シリーズ 知の探究者/No. 010 池谷裕二先生(後編) 「学び」に「やる気」は要らない。必要なのは、まず「楽しむ」こと
更新日: 2026/7/22
公開日: 2026/7/22
『螢雪時代』2025年4月号より掲載
<前編から続く> 『螢雪時代』で好評連載中の超一流の先生方へのインタビュー記事、『シリーズ「知の探究者」』。
「学び」とは何か? を先生方に改めて問いかけ、受験勉強で見失いがちな「学ぶ」という行為を、本質的に考え直す機会を提示しています。今回は、脳研究者・東京大学 薬学部 教授でTVでもお馴染みの池谷裕二先生の後編です。

「学び」に「やる気」は要らない。
必要なのは、まず「楽しむ」こと

脳が何をやっているのか、何のためにあるのかなど、脳と自分自身を理解するため、研究をされている池谷裕二先生に「学び」や、脳について伺いました。

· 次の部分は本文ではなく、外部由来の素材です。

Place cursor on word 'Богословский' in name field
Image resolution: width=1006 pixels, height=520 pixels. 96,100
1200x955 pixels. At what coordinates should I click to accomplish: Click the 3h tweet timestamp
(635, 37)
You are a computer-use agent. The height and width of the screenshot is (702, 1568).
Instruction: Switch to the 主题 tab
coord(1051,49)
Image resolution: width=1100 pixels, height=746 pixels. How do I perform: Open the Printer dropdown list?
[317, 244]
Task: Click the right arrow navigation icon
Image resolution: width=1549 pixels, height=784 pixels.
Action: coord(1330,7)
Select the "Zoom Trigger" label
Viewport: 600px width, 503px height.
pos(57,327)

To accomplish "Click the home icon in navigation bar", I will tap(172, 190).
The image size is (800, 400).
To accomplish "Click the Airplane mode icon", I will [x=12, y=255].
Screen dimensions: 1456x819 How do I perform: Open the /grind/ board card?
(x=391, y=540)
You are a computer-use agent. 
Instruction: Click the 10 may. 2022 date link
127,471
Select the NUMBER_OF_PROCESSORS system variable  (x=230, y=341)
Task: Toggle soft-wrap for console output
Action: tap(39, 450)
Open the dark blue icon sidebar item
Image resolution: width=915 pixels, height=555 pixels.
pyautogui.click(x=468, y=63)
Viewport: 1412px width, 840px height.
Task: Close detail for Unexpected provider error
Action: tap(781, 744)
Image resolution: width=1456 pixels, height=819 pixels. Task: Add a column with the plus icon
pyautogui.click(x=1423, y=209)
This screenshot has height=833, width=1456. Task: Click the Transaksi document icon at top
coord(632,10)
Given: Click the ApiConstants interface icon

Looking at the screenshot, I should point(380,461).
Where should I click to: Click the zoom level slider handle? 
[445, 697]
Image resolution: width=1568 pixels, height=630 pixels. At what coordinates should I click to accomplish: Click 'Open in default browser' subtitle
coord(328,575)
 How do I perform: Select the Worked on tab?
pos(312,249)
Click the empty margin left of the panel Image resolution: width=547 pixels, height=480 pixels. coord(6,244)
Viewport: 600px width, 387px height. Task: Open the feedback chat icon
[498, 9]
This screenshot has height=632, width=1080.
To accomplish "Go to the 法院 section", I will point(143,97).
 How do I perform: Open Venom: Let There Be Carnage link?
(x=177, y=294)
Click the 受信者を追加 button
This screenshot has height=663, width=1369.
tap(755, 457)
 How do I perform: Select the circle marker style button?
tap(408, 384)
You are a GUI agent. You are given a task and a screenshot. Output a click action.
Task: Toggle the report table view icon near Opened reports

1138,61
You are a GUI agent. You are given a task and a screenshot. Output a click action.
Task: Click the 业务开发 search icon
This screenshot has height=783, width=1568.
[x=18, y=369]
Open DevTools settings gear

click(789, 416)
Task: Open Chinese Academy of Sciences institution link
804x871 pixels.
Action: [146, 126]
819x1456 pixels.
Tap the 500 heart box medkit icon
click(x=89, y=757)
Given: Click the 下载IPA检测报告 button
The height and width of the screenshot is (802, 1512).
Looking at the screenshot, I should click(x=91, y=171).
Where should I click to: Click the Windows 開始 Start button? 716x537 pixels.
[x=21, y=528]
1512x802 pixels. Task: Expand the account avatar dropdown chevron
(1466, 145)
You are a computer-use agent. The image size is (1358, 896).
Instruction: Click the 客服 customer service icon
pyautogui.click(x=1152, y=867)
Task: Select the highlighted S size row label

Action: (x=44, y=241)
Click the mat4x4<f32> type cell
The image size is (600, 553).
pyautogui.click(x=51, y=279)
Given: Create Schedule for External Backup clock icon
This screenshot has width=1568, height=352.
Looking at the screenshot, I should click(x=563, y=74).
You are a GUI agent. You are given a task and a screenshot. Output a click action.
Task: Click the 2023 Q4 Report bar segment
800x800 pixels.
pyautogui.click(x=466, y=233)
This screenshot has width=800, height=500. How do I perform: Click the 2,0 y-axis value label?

編集協力:(有)サード・アイ 取材:金丸敦子 写真:石原秀樹
前回からの続き
――よく「やる気が出ない」と言ったりしますが、「やる気」と「熱意」は違うのですか。
池谷 違います。「やる気」はめちゃくちゃ熱量が高いけれど、すぐに冷めます。一過性の、台風の最大瞬間風速のようなものです。一方、「熱意」は偏西風みたいに長く続き、すぐには冷めません。